Erano finiti in manette per “attentato con finalità terroristiche, atto di terrorismo con ordigni micidiali ed esplosivi, oltre che detenzione di armi da guerra e danneggiamenti”. E il gip del tribunale di Torino, Federica Bompieri, nel motivarne l’arresto, aveva spiegato che la lotta violenta contro il Tav è “un attacco alla legalità democratica”, un tentativo di “piegare” lo Stato italiano e di delegittimare le sue decisioni. Ma la Cassazione ha annullato con rinvio al Tribunale di Torino l’accusa nei confronti dei quattro anarchici No Tav e che nella notte fra il 13 e il 14 maggio 2013 – proprio un anno fa – presero parte a un assalto contro le ‘odiate’ recinzioni che, in Valle di Susa, proteggono i lavori della nuova ferrovia ad alta velocità Torino-Lione. Per capire le ragioni della decisione, è necessario attendere il deposito delle motivazioni, come ha spiegato il capo del pool Tav della Procura di Torino, Andrea Beconi: “Siamo molto prudenti, la Cassazione potrebbe solo avere chiesto un chiarimento, o aver fissato un principio di diritto sull’interpretazione della norma sul terrorismo, e chieda di rivalutare i fatti alla luce dei principi”. Secondo il procuratore aggiunto di Torino, “il fatto che non sia stata disposta la scarcerazione fa pensare che non sia stato un annullamento tout-court”.

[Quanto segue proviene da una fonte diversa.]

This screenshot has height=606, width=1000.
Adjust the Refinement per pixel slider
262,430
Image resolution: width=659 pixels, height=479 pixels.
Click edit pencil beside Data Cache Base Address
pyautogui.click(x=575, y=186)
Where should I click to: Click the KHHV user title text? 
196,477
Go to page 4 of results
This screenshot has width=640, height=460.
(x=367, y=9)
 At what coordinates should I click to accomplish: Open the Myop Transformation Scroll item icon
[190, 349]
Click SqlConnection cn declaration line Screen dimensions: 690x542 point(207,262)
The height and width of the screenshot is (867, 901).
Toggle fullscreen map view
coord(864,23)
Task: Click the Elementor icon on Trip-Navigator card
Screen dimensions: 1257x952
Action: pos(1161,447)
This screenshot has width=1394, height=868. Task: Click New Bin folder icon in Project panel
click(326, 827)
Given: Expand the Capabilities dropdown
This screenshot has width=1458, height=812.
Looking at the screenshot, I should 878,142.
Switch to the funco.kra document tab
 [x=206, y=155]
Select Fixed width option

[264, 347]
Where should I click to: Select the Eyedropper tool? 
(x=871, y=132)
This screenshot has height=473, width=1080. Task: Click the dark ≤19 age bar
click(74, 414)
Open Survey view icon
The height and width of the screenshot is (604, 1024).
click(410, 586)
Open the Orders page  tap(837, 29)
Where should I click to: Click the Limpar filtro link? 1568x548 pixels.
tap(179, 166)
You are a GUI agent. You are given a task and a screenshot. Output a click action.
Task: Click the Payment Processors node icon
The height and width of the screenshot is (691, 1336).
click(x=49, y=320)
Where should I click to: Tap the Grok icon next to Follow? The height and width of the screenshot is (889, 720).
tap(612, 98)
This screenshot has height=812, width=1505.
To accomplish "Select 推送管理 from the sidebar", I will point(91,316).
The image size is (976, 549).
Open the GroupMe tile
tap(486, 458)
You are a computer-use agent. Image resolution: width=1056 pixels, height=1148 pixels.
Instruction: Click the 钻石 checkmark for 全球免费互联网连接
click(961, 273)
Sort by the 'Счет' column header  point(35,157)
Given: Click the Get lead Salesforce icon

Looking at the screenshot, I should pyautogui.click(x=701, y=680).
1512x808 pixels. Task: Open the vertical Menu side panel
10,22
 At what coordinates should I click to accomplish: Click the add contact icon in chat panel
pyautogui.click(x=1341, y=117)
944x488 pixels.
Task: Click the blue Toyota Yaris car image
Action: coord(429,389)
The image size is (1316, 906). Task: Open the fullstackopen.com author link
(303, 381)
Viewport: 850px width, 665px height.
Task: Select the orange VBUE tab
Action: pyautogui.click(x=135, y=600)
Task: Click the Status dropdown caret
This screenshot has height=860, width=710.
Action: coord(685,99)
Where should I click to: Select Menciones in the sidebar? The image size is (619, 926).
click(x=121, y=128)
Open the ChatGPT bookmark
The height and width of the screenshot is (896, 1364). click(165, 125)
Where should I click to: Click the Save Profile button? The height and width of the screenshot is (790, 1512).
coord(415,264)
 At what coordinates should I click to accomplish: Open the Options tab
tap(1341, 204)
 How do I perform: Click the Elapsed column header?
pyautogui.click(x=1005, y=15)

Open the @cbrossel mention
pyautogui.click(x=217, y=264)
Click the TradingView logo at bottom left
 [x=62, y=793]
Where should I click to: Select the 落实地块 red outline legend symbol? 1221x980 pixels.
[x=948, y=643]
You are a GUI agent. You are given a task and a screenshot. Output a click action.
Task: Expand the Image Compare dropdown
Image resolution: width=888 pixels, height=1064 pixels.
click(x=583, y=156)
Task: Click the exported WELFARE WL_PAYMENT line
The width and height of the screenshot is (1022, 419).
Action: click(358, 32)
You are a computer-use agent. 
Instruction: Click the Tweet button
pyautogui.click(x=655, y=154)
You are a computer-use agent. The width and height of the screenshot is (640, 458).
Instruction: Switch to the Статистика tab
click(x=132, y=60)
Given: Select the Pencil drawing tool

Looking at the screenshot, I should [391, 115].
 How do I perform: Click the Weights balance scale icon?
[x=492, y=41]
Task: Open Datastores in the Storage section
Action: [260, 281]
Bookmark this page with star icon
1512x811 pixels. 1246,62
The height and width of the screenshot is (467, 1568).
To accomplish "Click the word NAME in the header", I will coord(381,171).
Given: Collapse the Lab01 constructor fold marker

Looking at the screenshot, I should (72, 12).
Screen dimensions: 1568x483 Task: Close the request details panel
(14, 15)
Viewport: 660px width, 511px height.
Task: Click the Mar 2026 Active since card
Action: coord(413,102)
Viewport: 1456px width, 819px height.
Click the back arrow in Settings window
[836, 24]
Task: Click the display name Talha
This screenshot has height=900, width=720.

Le parole del gip Bomperi, con il riferimento al terrorismo, riportarono agli anni di piombo, facendo dire all’allora procuratore capo di Torino, Gian Carlo Caselli, che la questione era diventata “articolata e difficile”. Non fu una manifestazione come tante, quella del maggio 2013, ma un’azione pianificata e portata avanti con metodo: diversivi per distrarre la polizia, cancelli bloccati con cavi d’acciaio, una pioggia di bengala, pietre, fuochi d’artificio, bombe carta, molotov. Divamparono incendi (un compressore venne distrutto) e solo la fortuna evitò che qualcuno, tra le forze dell’ordine e gli operai, si facesse male sul serio. Gli osservatori si resero subito conto che era stato un salto di qualità dei più preoccupanti, tanto che il ministro dell’Interno, Angelino Alfano, si precipitò la sera stessa a Torino per presiedere una riunione straordinaria del comitato per la sicurezza pubblica. Le indagini della polizia, coordinate dai pm Antonio Rinaudo e Andrea Padalino, accertarono in seguito che i No Tav si erano organizzati con vedette, gruppi d’assalto con nomi come “marmotte”, “trento” e “rc”, autisti pronti a raccogliere i partecipanti per la fuga.
Così, il 9 dicembre scorso, le manette scattarono per i torinesi Nicolò Blasi, 24 anni, e Claudio Alberto, 33 anni; per Chiara Zenobi, 41 anni, originaria di Teramo ma in Piemonte dal 2010; per il milanese Mattia Zanotti, 29 anni: tutti militanti dell’ala radicale anarchica e ben conosciuti dalla Digos. Nei loro confronti, per la prima volta, vennero utilizzati i reati del 280 e il 280 bis, “attentato con finalità terroristiche, atto di terrorismo con ordigni micidiali ed esplosivi, oltre che detenzione di armi da guerra e danneggiamenti”. Accuse ora annullate.
Una vittoria per il popolo No Tav, che sabato scorso aveva sfilato pacificamente per le strade di Torino per chiedere la liberazione dei loro quattro compagni. Richiesta analoga da parte di un gruppo di intellettuali, da Valerio Mastandrea a Sabina Guzzanti, che aveva firmato un appello a loro favore. “Siamo molto soddisfatti per questa decisione della Cassazione“, commentano Claudio Novaro e Giuseppe Pelazza, legali dei quattro arrestati, che restano in carcere. “Questo incide positivamente sul processo che è imminente (il 22 maggio, ndr) – aggiungono – e che ora si svolgerà come un processo ‘normale’ una volta sgomberato il campo da questa accusa pesante”.